If people don’t entertain you,
Nature will.

Tonight, after my late local news, I turned on Nightline to see if there was going to be a story about John Updike’s passing. There was not. What was on instead were stories about a Seattle preacher named Mark Driscoll who believes Jesus was man enough to let people know they were going to hell, and who encourages Christian married couples to enjoy sex with imagination and gusto, and about Joan Rivers. I turned it off to write, and could not help but feel sad for a culture that thinks it is news that some preacher talks both Jesus and sex and that Joan Rivers is still around – another celebrity reinventing herself – and forgets to mention that today we lost one of our literary treasures.

Even so, I write with faith and with feathers.

David

Sunday, January 18, 2009

This weekend marks the celebration of the eightieth birthday of the Rev. Dr. Martin Luther King Jr. This afternoon, I participated in an ecumenical worship service and tomorrow morning my church will house the community MLK breakfast. I have the honor and privilege of welcoming people to the breakfast and offering the invocation. I think I will quote one of the many of Dr. King’s sermons I appreciate, “The Drum Major Instinct.” Here is an excerpt:

And every now and then I think about my own death and I think about my own funeral. And I don’t think of it in a morbid sense. And every now and then I ask myself, “What is it that I would want said?” And I leave the word to you this morning.

If any of you are around when I have to meet my day, I don’t want a long funeral. And if you get somebody to deliver the eulogy, tell them not to talk too long. And every now and then I wonder what I want them to say. Tell them not to mention that I have a Nobel Peace Prize – that isn’t important. Tell them not to mention that I have three or four hundred other awards – that’s not important. Tell them not to mention where I went to school.

I’d like somebody to mention that day that Martin Luther King, Jr., tried to give his life serving others. I’d like for somebody to say that day that Martin Luther King, Jr. tried to love somebody. I want you to say that day that I tried to be right on the war question. I want you to say that day that I did try to feed the hungry. And I want you to be able to say that day that I did try in my life to clothe those who were naked. I want you to say on that day that I did try in my life to visit those who were in prison. I want you to say that I tried to love and serve humanity.

Yes, if you want to say that I was a drum major, say that I was a drum major for justice. Say that I was a drum major for peace. I was a drum major for righteousness. And all of the other shallow things will not matter. I won’t have any money to leave behind. I won’t have fine and luxurious things of life to leave behind. But I just want to leave a committed life behind.

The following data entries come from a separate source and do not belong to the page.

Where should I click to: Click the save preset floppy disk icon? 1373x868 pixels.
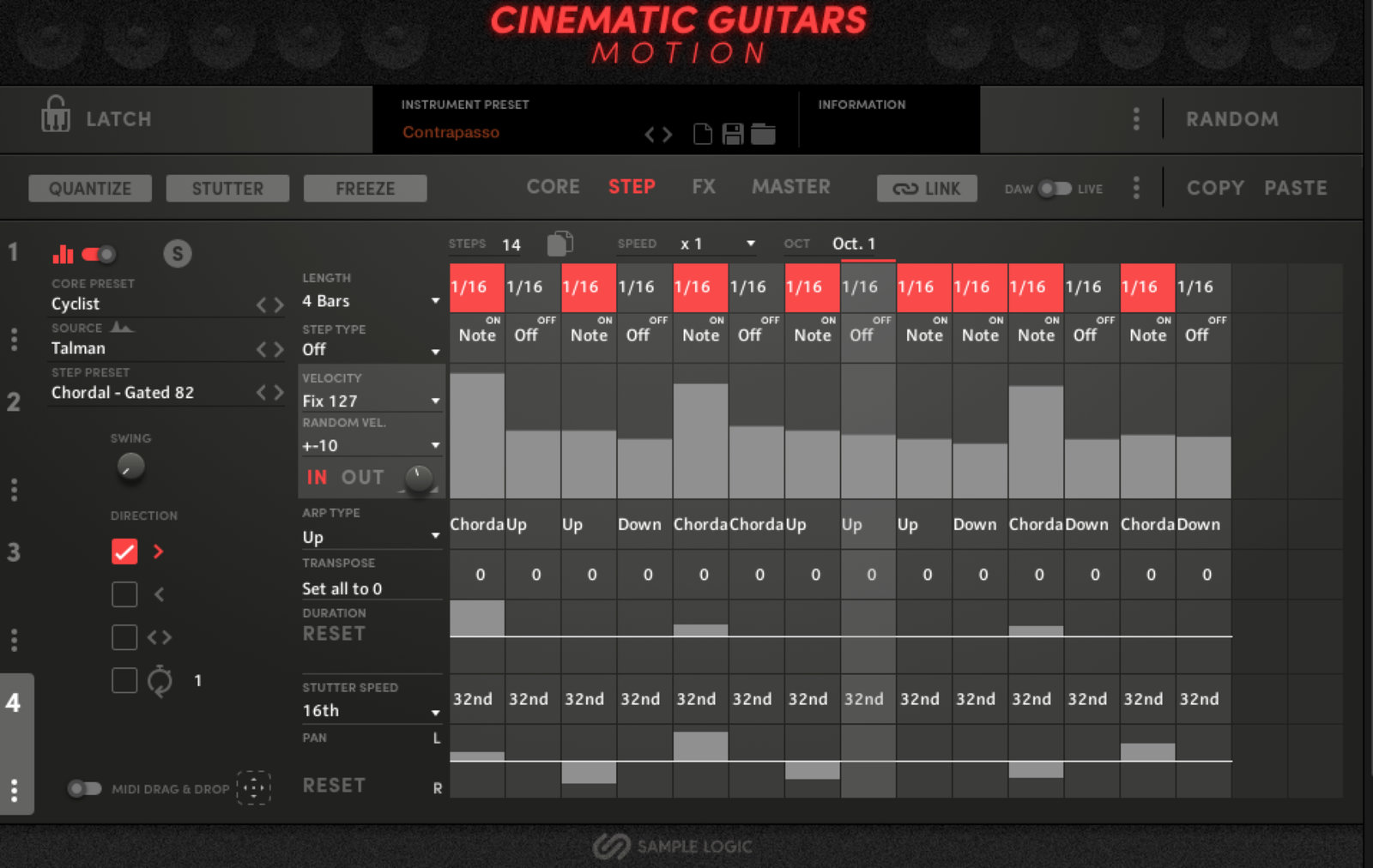click(733, 134)
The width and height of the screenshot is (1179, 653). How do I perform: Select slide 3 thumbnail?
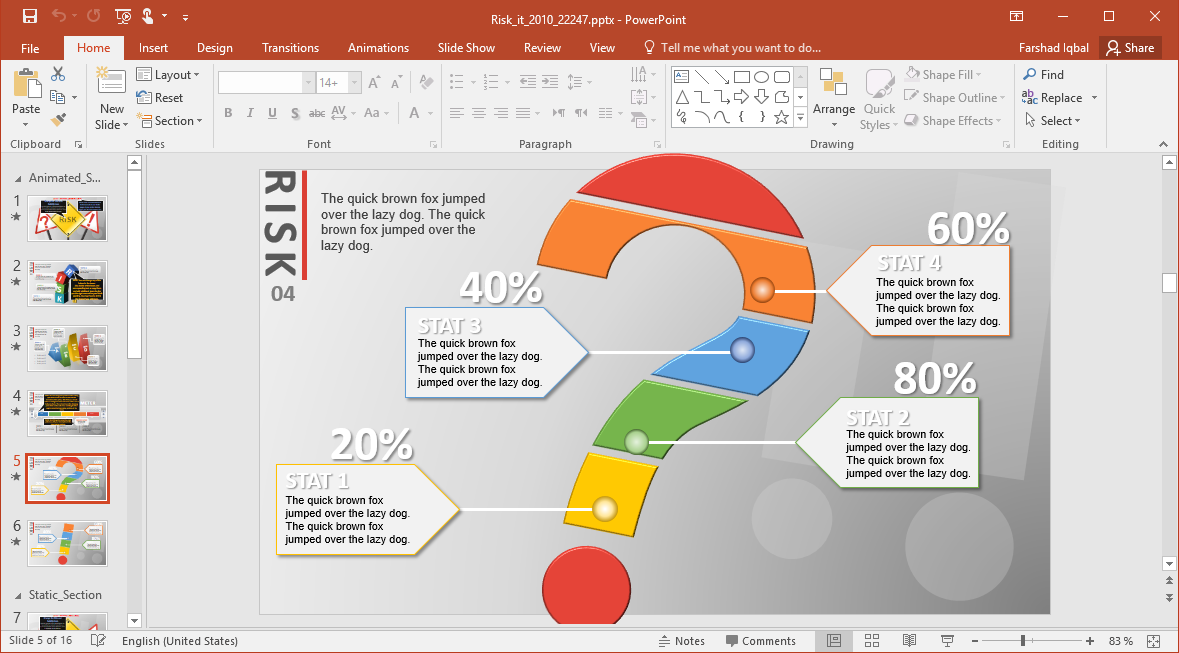(67, 348)
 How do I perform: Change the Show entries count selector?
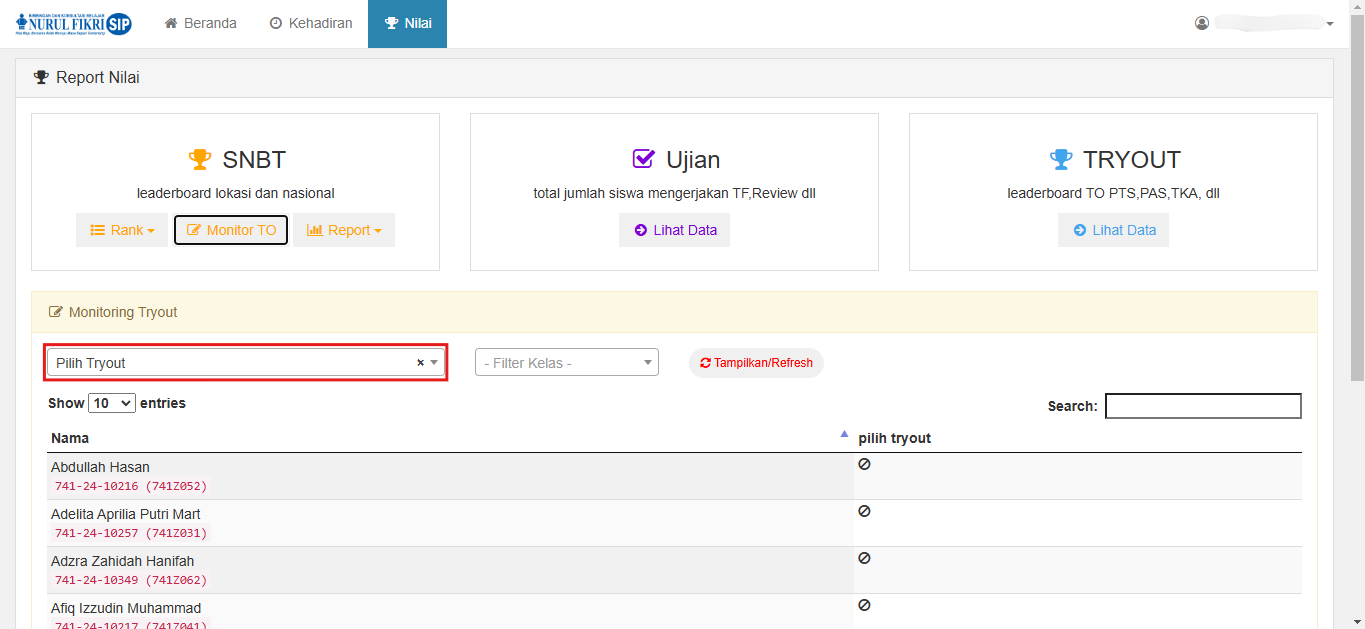(x=112, y=403)
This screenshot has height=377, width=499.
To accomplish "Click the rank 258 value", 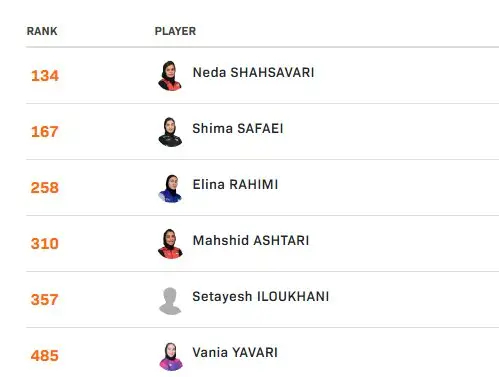I will point(45,188).
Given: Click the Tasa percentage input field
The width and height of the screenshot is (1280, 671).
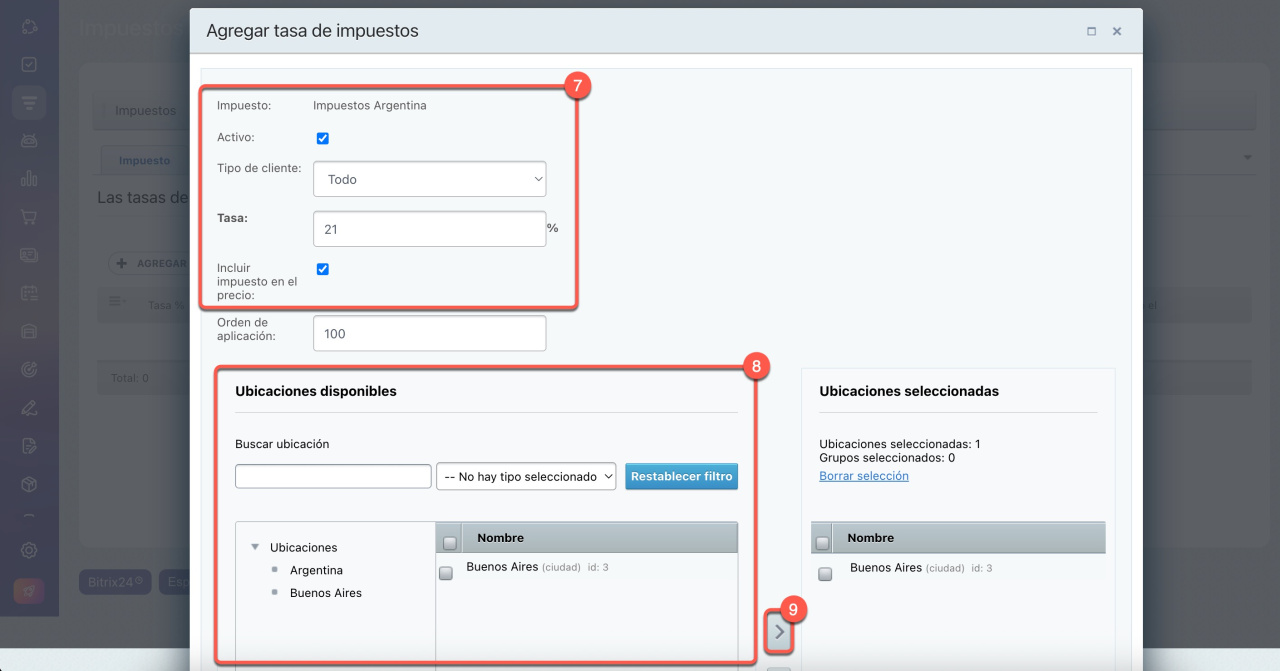Looking at the screenshot, I should (429, 229).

And so he did – and so should we.

With Faith and With Feathers,

David

Saturday, January 10, 2009

Life will break you. Nobody can protect you from that, and living alone won't either, for solitude will also break you with its yearning. You have to love. You have to feel. It is the reason you are here on earth. You are here to risk your heart. You are here to be swallowed up. And when it happens that you are broken, or betrayed, or left, or hurt, or death brushes near, let yourself sit by an apple tree and listen to the apples falling around you in heaps, wasting their sweetness. Tell yourself that you tasted as many as you could.

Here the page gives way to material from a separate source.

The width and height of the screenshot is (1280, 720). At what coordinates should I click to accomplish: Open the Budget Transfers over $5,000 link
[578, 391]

Faye Travers, a character in Louise Erdrich's novel The Painted Drum

Good writing is worth sharing. Meaningful writing is worth passing on. Accept this gift.

With Faith and With Feathers,

David

Saturday, January 3, 2009

Not long ago I read the following poem in Mary Oliver’s most recent book Red Bird.

We Should Be Well Prepared

The way the plovers cry goodbye.
The way the dead fox keeps on looking down the hill
with open eye.
The way the leaves fall, and then there’s the long wait.
The way someone says: we must never meet again.
The way mold spots the cake,
the way sourness overtakes the cream.
The way the river water rushes by, never to return.
The way the days go by, never to return.
The way somebody comes back, but only in a dream.


On December 20 I found out my father has inoperable liver cancer and has only weeks or months to live.